The programs which attempt to emulate the low-level mechanisms of the brain are neural networks and fuzzy logic. Over the years there has been increased interest in the synergistic combination of machine vision, neural networks and fuzzy systems in the classification of industrial workpieces [15], [16], [17], [18], [19], [20], [21], [22], [23], [24], [25], [26], [27], [28] and [29]. The synergism of machine vision, neural networks and fuzzy logic seems natural.
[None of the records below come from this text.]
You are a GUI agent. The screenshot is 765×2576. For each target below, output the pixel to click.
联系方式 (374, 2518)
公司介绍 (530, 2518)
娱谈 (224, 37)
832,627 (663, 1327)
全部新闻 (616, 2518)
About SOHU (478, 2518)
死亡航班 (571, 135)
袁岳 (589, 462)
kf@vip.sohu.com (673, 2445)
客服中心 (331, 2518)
This paper describes part of a continuing program of work developing an artificial vision system, applicable to real-time recognition/classification of industrial components.
The ability of the single start point (SSP) method and the ‘dynamic’ positional scheme to successfully identify objects that display a range of shape signatures has been demonstrated, but the complexity of the problems where they are capable of offering a perfect solution has not been totally quantified. The number of classes the network has to cope with affects the complexity of the problem and the training time increases dramatically. Whilst the Euclidean distances for a particular shape are equally spaced around the boundary, it is possible for certain objects that it may not necessarily represent the features in the most effective way. The shape may possess relatively large smooth regions on the boundary where the use of more than one or two samples could be wasteful, on the other hand the object may have concentrated regions of greater detail where the number of samples needs to be greater in order to represent the important features. However, the techniques employed within this research produced acceptable results for the given application. One of the areas where further investigation would be of interest is that of identifying 3D objects from a series of 2D images.